Le riviste coronano qua e là tavolini o mensole, La Repubblica accerchiata da un vecchio numero di Vogue e uno di Vanity Fair, spunta una Eva Mendes di imbarazzante beltà. Carolina ha tanti sogni nel cassetto, sta scrivendo un libro sulla storia della sua famiglia senza avere la presunzione che piaccia a critici ed editori, lo fa per se stessa, per mettere nero su bianco quel patrimonio mnemonico che le è stato trasmesso con cura certosina. Le si illuminano gli occhi quando parla di una trisnonna dama di compagnia della regina Margherita, del nonno architetto e colonna portante del Politecnico che lei stessa ha frequentato con grande passione. L’arte è stato il suo pane quotidiano assieme agli abiti e agli accessori, fotografa per passione, stilista improvvisata per borse da sera mi mostra qualche schizzo a matita. La moda ha bisogno di voci al di fuori dalla massa, mani esperte ma giovani capaci di guardare oltre al marketing illuminato. “I soldi non creano idee vincenti” mi dice convinta di non essere una privilegiata.

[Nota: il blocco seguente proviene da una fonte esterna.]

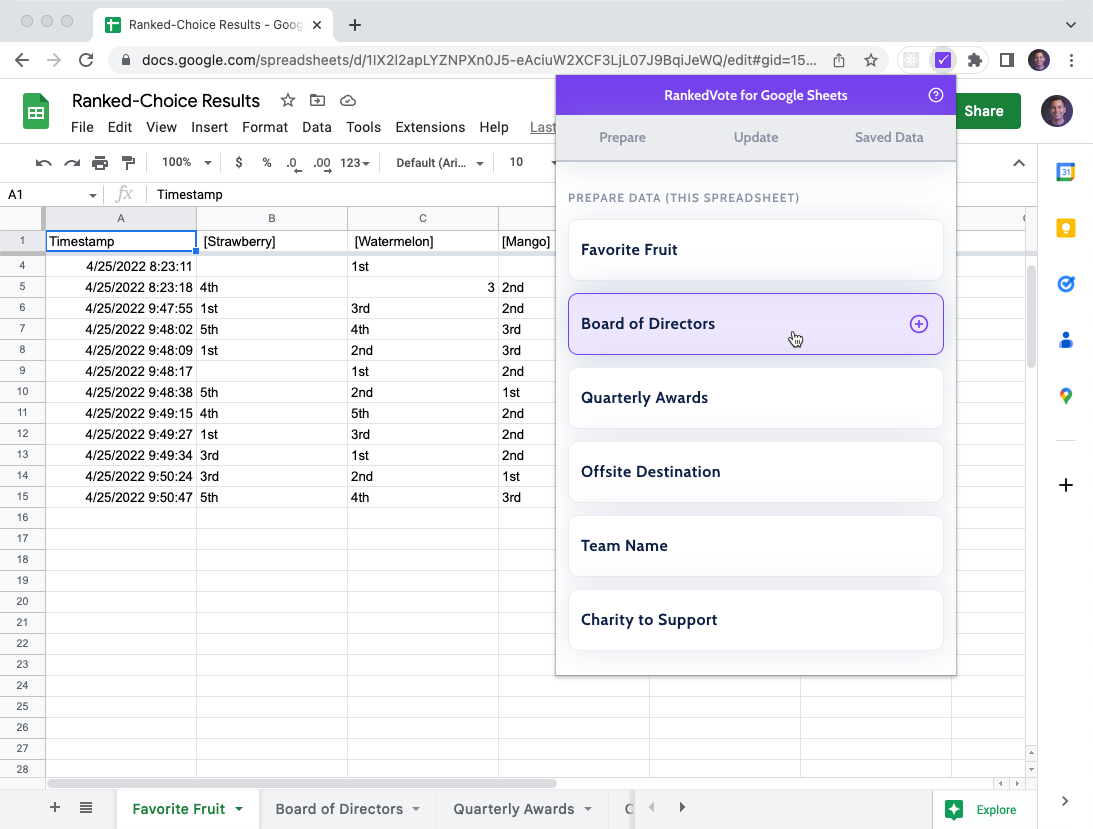Select Quarterly Awards in the RankedVote panel
This screenshot has height=829, width=1093.
click(x=754, y=397)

Si avvicina il momento dei saluti, quasi intristito mi dirigo verso l’uscita, riguardando un ambiente che apparteneva alla mia infanzia. Saperlo trasformato in qualcosa di vivo e rinnovato mi rende sereno. Ci guardiamo con reciproca stima, la ringrazio per un pomeriggio divertente ma soprattutto educativo, poche ore in cui ho capito che non oltrepassando mai i limiti, non oltrepassando la linea che separa il buono dal cattivo gusto, si arriva alla meta dei propri sogni. Carolina è l’esempio di tutto questo, la grazia, la buona educazione con un pizzico di ironia e un’intelligenza sensibile, per nulla nozionistica. Per nulla accademica.La saluto con la mano scendendo le scale prima che l’uscio si richiuda. Guardo ancora una volta mia madre bambina nel mosaico all’ingresso. Non appena apro il portone mi invadono i rumori di una Milano che in quelle ore si è quasi zittita. Stridono i tram sui binari, suonano i clacson.Mi allontano felice e penso “Queste sono le persone su cui vorrei scrivere tutti i giorni”.
Questi sono i personaggi che vorrei esistessero realmente e non solo nella mia fervida immaginazione.